== Goal A ==
In the article about the STEP-UPP class's trip to southern Florida, the photo caption describes one group of class members as kneeling. Name each of them.
== Goal B ==
Pick out and copy every line of the records that contains the string "link", matching its case exactly.

SEPC’s STEP-UPP class visits southern Florida
SEPC’s STEP-UPP class visits southern Florida
The Southeast Produce Council’s 2015 STEP-UPP class traveled to southern Florida April 7-10 to visit a variety of well-known produce facilities and farms as part of the program’s ongoing learning experience for class members to develop a greater understanding of the fresh produce industry.
The Southeast Training Education Program for Upcoming Produce Professionals is spearheaded by Faye Westfall, director of sales at DiMare Fresh Tampa, who serves as chairperson, and Tom Page, retired from Supervalu, who serves as vice chairperson.
Tom Page (standing left) and Faye Westfall (standing right), coordinators of the Southeast Produce Council’s STEP-UPP program, with this year’s STEP-UPP class: (standing) Andrew Kemp of A&A Produce Co., Chris Kaszanits of BiLo/Winn Dixie, Codie Hair of United Supermarkets, (center) Eric Edwards of Harps, James Spears of Food City, Kevin Cazeaux of Rouses Supermarkets, (kneeling) Alison Rennie of Miitary Produce Group, Heather Hart of Freshfields Farm and Mayra Vazquez of Latin Specialties. More photos available here.
The nine members of the 2015 class on the tour were Alison Rennie of Military Produce Group, Andrew Kemp of A&A Produce Co., Chris Kaszanits of BiLo/Winn Dixie, Codie Hair of United Supermarkets, Eric Edwards of Harps, Heather Hart of Freshfields Farm, James Spears of Food City, Kevin Cazeaux of Rouses Supermarkets and Mayra Vazquez of Latin Specialties.
The 2015 class — the fifth class in the popular program — was announced at the SEPC’s fall conference back in September 2014. So when class members gathered Tuesday evening, April 7, at the Embassy Suites Hotel in Fort Lauderdale, FL, for an opening dinner, it was their first chance to reconnect with one another as they prepared for their visits.

== Excerpted records ==
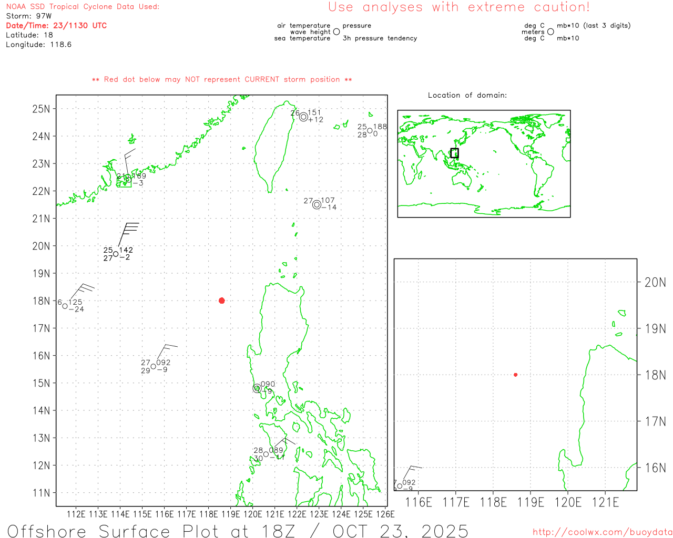The height and width of the screenshot is (538, 673).
Task: Select the station marker labeled 188
Action: (x=370, y=131)

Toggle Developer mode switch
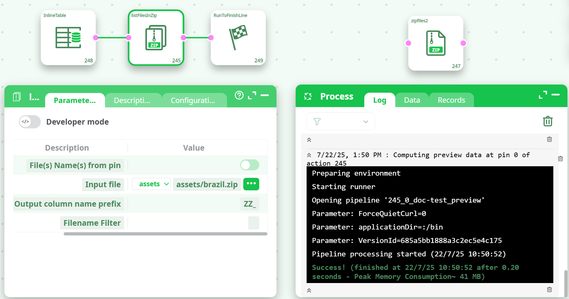(30, 122)
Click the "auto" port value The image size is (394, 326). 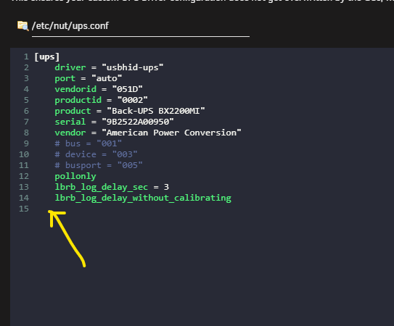pos(107,78)
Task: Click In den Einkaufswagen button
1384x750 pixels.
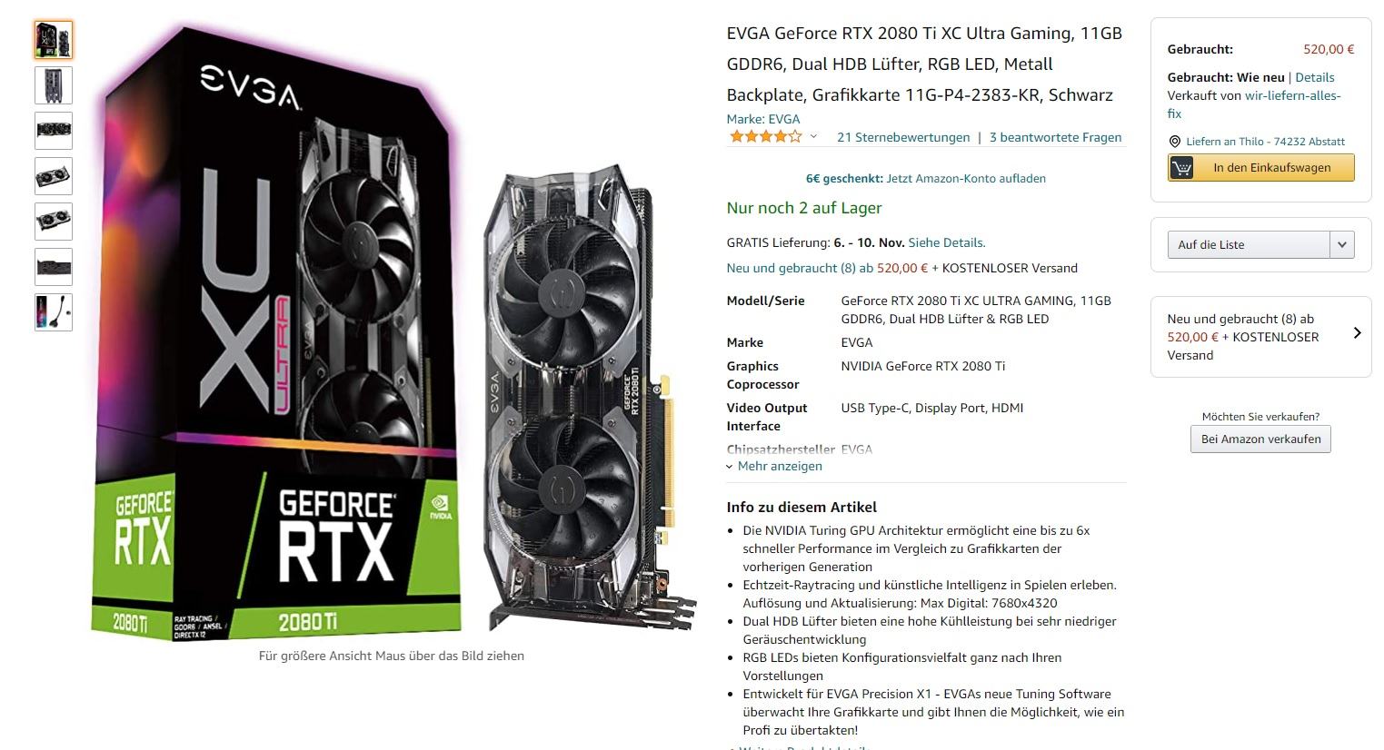Action: [1261, 168]
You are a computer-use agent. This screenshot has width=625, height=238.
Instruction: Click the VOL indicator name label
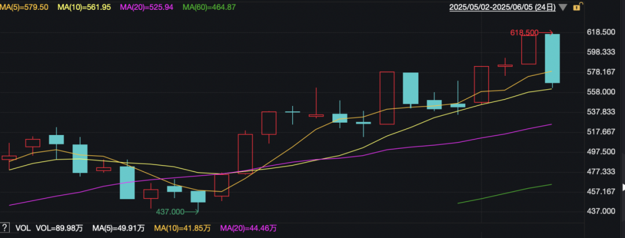(23, 228)
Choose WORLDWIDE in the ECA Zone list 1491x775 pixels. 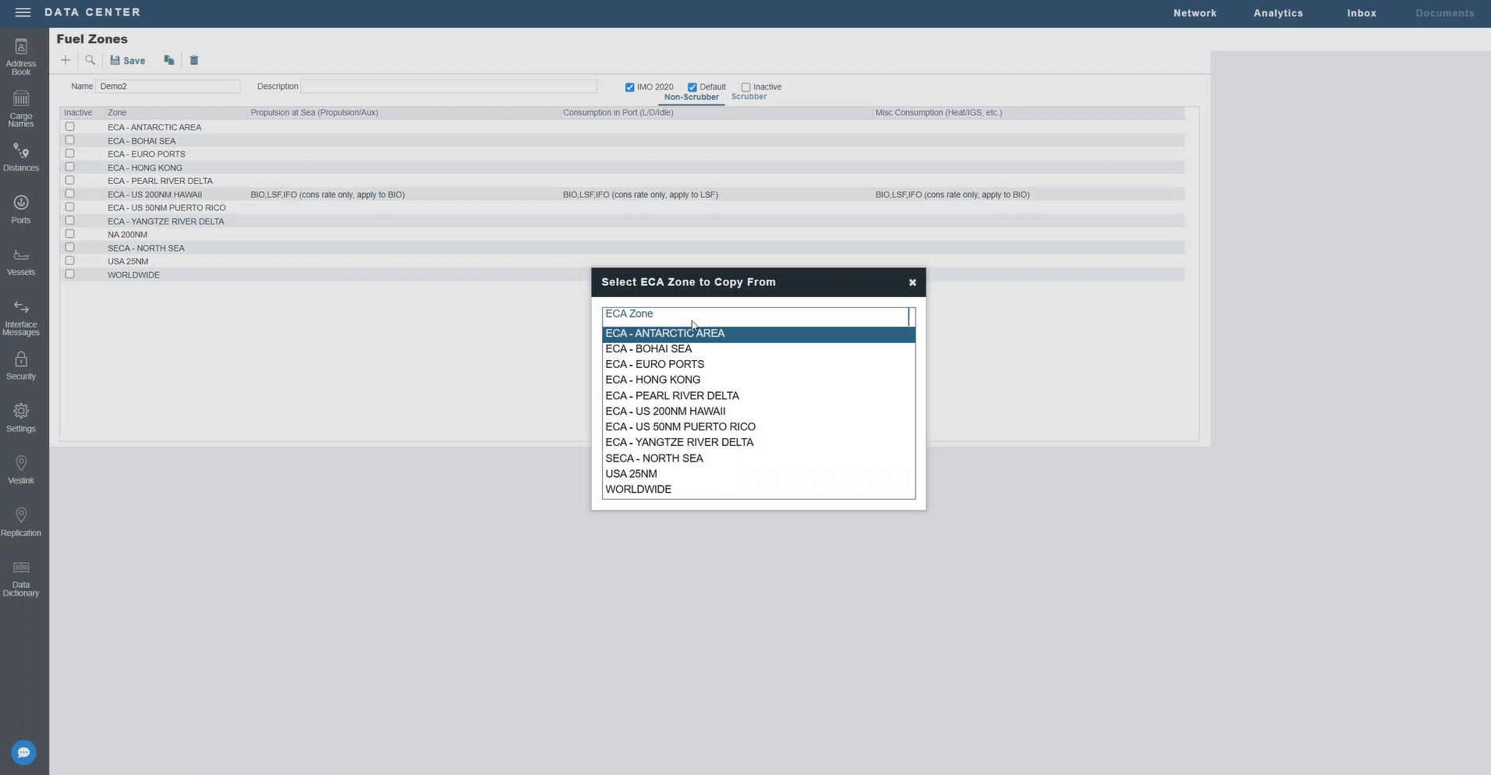click(x=639, y=489)
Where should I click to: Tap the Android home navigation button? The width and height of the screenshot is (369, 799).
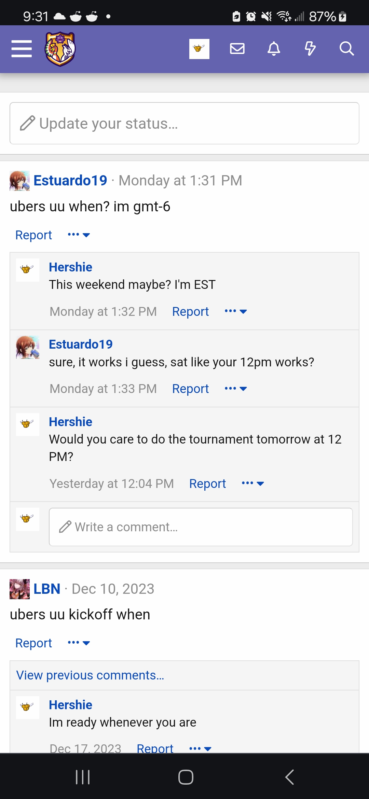[186, 777]
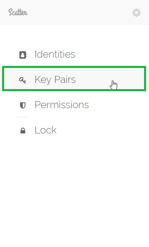
Task: Open settings with the gear icon
Action: coord(137,12)
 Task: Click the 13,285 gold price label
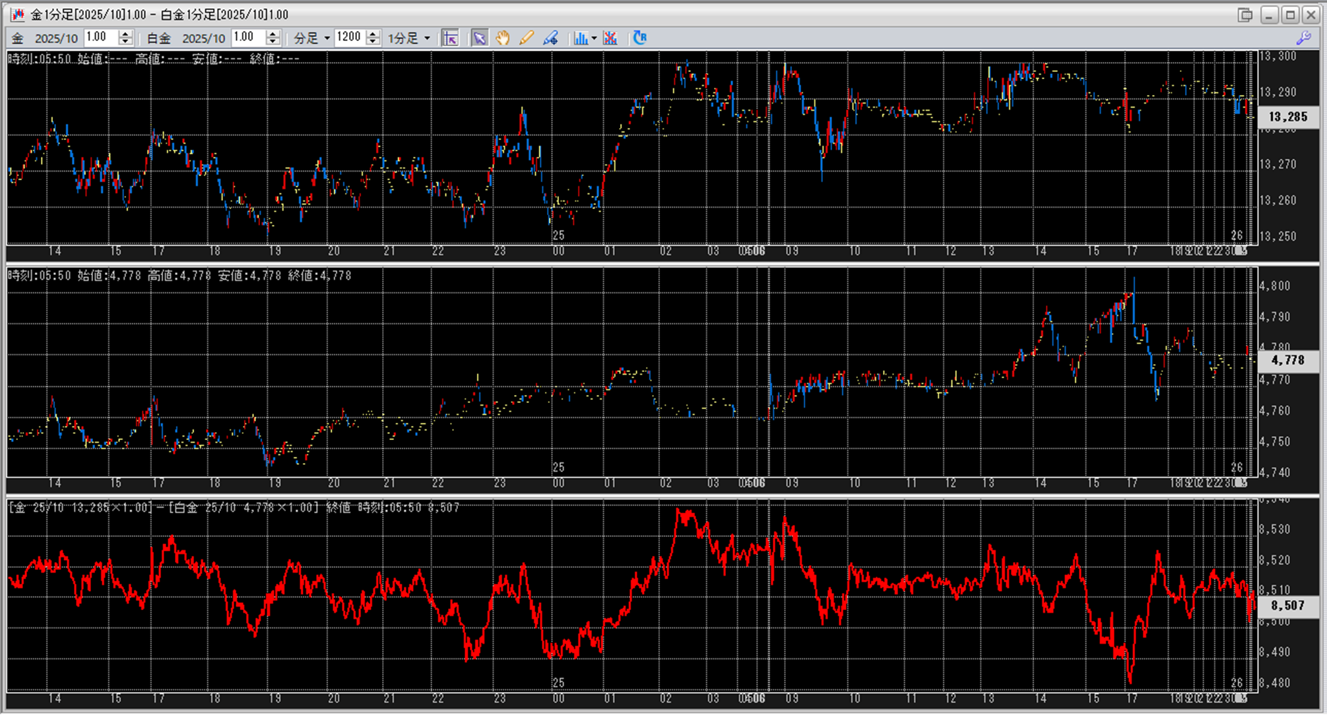coord(1287,117)
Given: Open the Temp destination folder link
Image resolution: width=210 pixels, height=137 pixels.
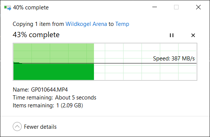Looking at the screenshot, I should tap(122, 24).
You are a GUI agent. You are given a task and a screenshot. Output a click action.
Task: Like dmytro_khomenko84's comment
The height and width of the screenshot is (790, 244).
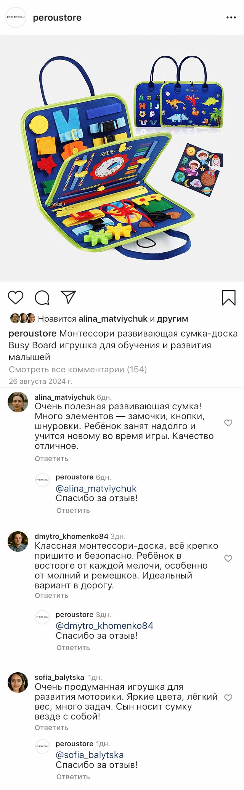click(228, 558)
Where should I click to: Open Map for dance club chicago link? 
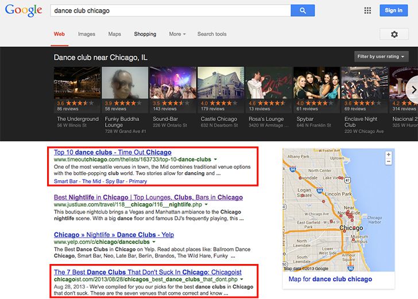click(x=330, y=279)
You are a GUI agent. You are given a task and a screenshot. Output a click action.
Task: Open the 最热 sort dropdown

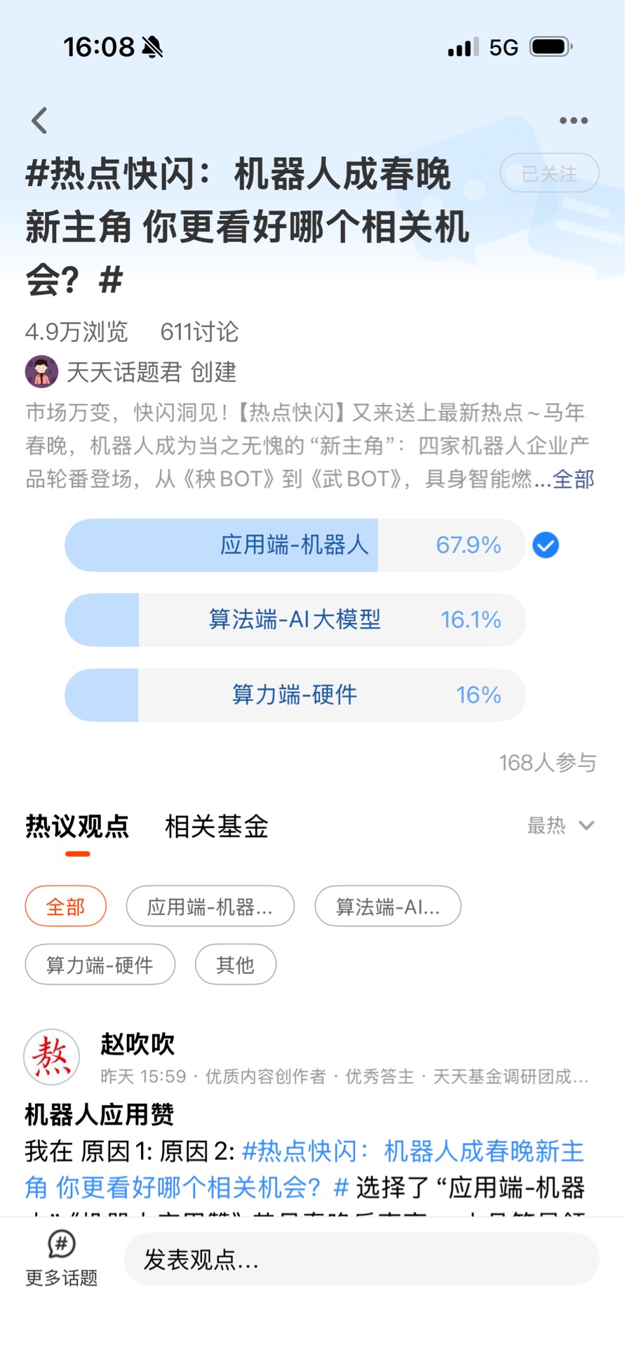pos(560,826)
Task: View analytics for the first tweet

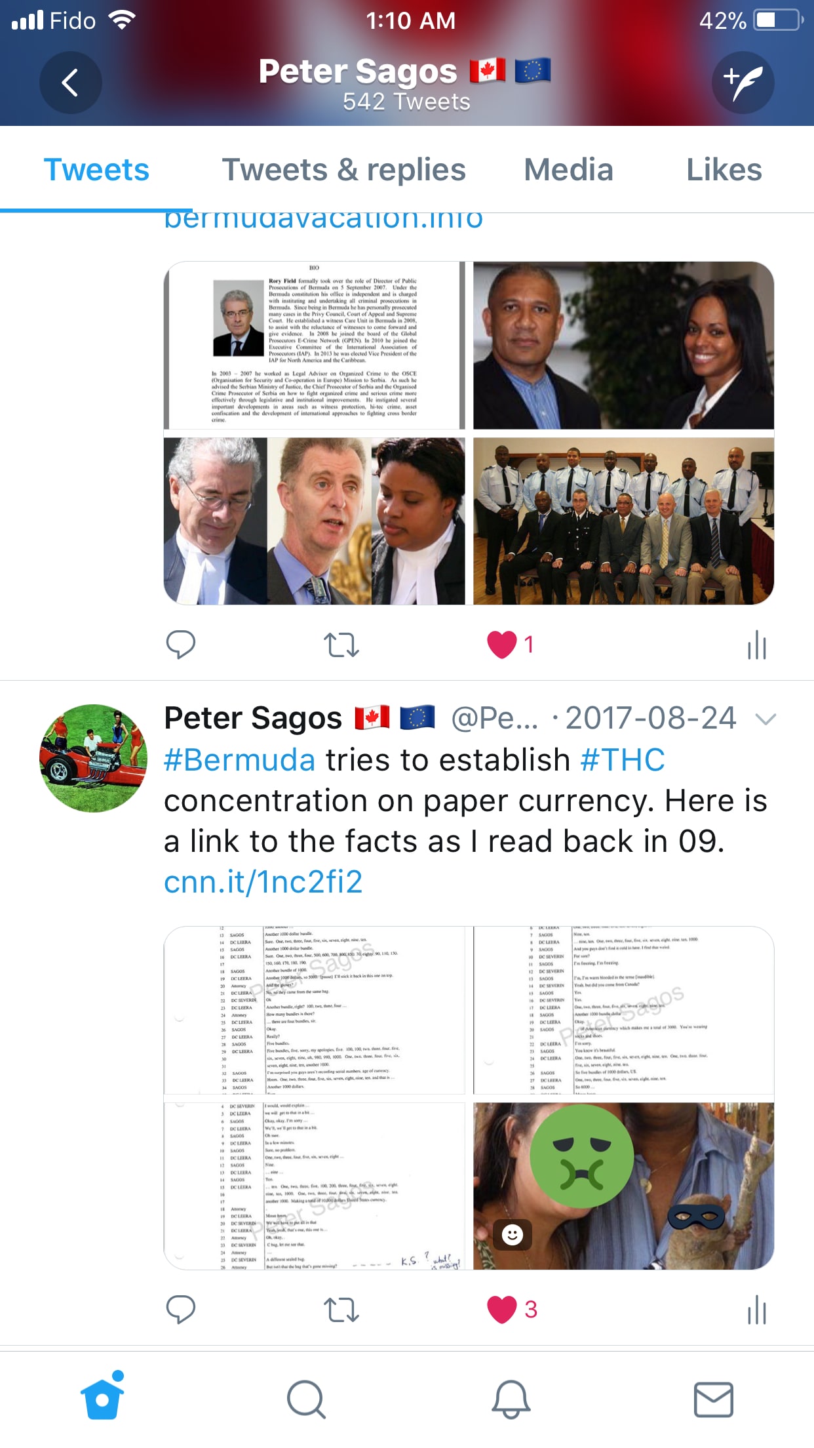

== Task response A ==
Alison Rennie, Heather Hart, Mayra Vazquez

== Task response B ==
Given: Open the Temp destination folder link
Where should I click to: Open Map for dance club chicago link? 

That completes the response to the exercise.